L'orgoglio delle nostre radici

Fu un mea culpa storico dell'ex leader del centrodestra

L'orgoglio delle nostre radici

Nel maggio 2014, nella mia breve e appassionata parentesi di responsabile Cultura di Forza Italia, durante una conferenza stampa con il presidente Berlusconi mettemmo l'accento su come la nostra parte politica, dal dopoguerra, avesse lasciato alla sinistra l'egemonia in campo culturale. Fu un mea culpa storico dell'ex leader del centrodestra, da oltre 40 anni considerato il più importante editore culturale in Italia. Da anni ho immolato la mia carriera artistica in questa direzione, cercando di far capire ai nostri politici di riferimento come questa tendenza dovesse cambiare. L'ho fatto sul campo, prima con i miei spettacoli teatrali, poi fondando un mensile cartaceo, CulturaIdentità ed ora con la rete degli oltre 100 Comuni delle Città Identitarie e con i festival che ne invadono le piazze. Perché costruire contenitori dai quali lanciare un nuovo immaginario simbolico è il compito di noi artisti ed intellettuali. Credo che questo sia più interessante e costruttivo che chiedere poltrone in Parlamento. E allora sono felice di leggere nel programma politico del centrodestra un capitolo intero dedicato a quel settore che dovrebbe essere in Italia un volano, non solo per l'immagine, ma anche per l'economia del Paese. Cultura, turismo, Made in Italy devono essere le parole d'ordine degli amministratori locali, dei deputati, dei ministri, della Meloni futura leader della coalizione che dovrà governare dopo il 25 settembre. Il Paese va rilanciato anche attraverso lo straordinario racconto delle nostre radici storiche e culturali, dell'identità delle nostre Città, soprattutto quelle sotto i 100 mila abitanti, che sono poi la colonna vertebrale italiana, attraverso il sostegno alle piccole e medie imprese locali e attraverso la difesa dei nostri territori. Vi prego, mai più una Bolkestein! E, per fare in modo che le idee diventino azioni, c'è bisogno di un gioco di squadra, cosa che spesso nel campo culturale e politico di destra non è successo per quell'individualismo quasi genetico che, abbiamo visto, non porta da nessuna parte.

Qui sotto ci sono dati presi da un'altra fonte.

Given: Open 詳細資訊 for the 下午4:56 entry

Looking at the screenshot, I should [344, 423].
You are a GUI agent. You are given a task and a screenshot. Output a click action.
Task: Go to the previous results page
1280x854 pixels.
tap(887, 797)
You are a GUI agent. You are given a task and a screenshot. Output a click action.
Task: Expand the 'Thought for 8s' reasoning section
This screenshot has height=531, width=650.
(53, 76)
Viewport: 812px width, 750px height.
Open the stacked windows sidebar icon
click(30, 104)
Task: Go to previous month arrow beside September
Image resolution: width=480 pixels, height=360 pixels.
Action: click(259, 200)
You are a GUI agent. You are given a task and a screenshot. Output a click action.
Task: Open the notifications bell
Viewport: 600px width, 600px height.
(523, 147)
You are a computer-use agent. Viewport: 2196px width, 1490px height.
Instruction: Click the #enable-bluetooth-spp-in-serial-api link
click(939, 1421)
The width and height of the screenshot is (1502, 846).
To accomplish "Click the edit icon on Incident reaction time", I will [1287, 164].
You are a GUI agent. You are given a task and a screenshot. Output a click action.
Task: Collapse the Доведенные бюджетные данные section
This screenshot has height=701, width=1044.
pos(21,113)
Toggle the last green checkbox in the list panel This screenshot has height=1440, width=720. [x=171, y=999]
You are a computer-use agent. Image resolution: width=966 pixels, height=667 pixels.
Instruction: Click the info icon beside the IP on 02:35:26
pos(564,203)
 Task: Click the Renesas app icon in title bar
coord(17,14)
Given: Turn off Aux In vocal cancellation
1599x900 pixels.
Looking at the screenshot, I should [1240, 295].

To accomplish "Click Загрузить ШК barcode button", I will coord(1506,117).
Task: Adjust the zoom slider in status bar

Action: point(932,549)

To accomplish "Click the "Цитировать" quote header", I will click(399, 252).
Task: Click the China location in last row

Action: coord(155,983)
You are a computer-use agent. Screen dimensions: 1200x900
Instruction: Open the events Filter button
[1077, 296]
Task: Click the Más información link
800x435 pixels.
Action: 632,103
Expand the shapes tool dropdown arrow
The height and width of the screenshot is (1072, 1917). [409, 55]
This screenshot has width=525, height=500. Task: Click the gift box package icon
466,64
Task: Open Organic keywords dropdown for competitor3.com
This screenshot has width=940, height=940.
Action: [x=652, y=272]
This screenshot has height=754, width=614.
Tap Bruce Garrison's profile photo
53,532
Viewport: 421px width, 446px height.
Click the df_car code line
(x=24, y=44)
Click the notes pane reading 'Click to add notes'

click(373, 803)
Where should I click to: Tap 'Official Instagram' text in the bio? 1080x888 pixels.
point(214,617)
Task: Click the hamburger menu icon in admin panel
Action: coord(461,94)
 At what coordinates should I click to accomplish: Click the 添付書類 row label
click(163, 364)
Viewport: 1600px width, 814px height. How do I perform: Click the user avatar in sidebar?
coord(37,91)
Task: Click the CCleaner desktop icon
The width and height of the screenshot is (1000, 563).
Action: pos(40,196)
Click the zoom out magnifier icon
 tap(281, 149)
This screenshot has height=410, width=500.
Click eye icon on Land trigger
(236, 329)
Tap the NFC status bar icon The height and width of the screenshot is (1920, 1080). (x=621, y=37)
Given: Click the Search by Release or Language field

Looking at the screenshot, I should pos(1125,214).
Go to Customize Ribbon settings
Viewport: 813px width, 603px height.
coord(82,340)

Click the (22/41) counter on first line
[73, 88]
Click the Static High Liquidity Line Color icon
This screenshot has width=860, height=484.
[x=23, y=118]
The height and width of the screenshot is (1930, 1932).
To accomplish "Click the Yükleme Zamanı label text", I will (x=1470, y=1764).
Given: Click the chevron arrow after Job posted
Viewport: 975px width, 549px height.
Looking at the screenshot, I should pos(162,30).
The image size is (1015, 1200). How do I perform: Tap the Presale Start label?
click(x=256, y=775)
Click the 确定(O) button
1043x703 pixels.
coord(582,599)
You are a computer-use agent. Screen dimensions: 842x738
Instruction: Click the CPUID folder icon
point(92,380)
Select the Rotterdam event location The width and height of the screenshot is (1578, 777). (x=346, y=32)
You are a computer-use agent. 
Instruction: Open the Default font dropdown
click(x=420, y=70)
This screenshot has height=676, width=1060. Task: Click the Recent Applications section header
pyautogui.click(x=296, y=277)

Non vogliamo quindi tanti primi attori, ma una compagnia ben assortita che sappia, ognuno nel proprio ruolo, realizzare quel progetto di rinascita identitaria e culturale di cui l'Italia ha bisogno. La sinistra ha fallito, occupando in questi decenni il settore Cultura svilendone il valore. Ora sta al centrodestra, in caso di vittoria, ricostruire: raccontando la bellezza della nostra amata Patria.